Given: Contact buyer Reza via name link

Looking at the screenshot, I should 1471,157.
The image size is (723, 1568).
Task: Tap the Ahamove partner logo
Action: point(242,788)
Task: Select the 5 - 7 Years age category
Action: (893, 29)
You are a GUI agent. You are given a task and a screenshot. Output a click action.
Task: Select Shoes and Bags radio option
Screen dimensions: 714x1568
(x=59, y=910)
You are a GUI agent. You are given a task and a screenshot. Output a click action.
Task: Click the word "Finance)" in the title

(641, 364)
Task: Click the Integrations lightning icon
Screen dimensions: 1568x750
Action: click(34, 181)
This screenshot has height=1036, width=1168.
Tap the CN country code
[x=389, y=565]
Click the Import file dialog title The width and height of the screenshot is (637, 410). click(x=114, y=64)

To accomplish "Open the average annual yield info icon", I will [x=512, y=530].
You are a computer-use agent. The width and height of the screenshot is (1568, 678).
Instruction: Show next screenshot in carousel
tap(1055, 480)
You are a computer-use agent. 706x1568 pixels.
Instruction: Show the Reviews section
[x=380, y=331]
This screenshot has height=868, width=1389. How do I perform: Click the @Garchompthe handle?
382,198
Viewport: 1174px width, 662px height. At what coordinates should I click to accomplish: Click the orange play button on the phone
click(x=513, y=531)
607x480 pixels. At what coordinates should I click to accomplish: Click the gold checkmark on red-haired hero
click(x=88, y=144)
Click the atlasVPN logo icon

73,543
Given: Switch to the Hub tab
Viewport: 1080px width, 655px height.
□ □ □ □ □
(Exercise goal) Could you copy out all of the records above exactly?

(Task solution)
Given: Contact buyer Reza via name link

Looking at the screenshot, I should 1471,157.
The image size is (723, 1568).
Task: Tap the Ahamove partner logo
Action: point(242,788)
Task: Select the 5 - 7 Years age category
Action: (893, 29)
You are a GUI agent. You are given a task and a screenshot. Output a click action.
Task: Select Shoes and Bags radio option
Screen dimensions: 714x1568
(x=59, y=910)
You are a GUI agent. You are given a task and a screenshot. Output a click action.
Task: Click the word "Finance)" in the title

(641, 364)
Task: Click the Integrations lightning icon
Screen dimensions: 1568x750
Action: click(34, 181)
This screenshot has height=1036, width=1168.
Tap the CN country code
[x=389, y=565]
Click the Import file dialog title The width and height of the screenshot is (637, 410). click(x=114, y=64)

To accomplish "Open the average annual yield info icon", I will [x=512, y=530].
You are a computer-use agent. The width and height of the screenshot is (1568, 678).
Instruction: Show next screenshot in carousel
tap(1055, 480)
You are a computer-use agent. 706x1568 pixels.
Instruction: Show the Reviews section
[x=380, y=331]
This screenshot has height=868, width=1389. How do I perform: Click the @Garchompthe handle?
382,198
Viewport: 1174px width, 662px height. At what coordinates should I click to accomplish: Click the orange play button on the phone
click(x=513, y=531)
607x480 pixels. At what coordinates should I click to accomplish: Click the gold checkmark on red-haired hero
click(x=88, y=144)
Click the atlasVPN logo icon

73,543
Given: Switch to the Hub tab
Viewport: 1080px width, 655px height.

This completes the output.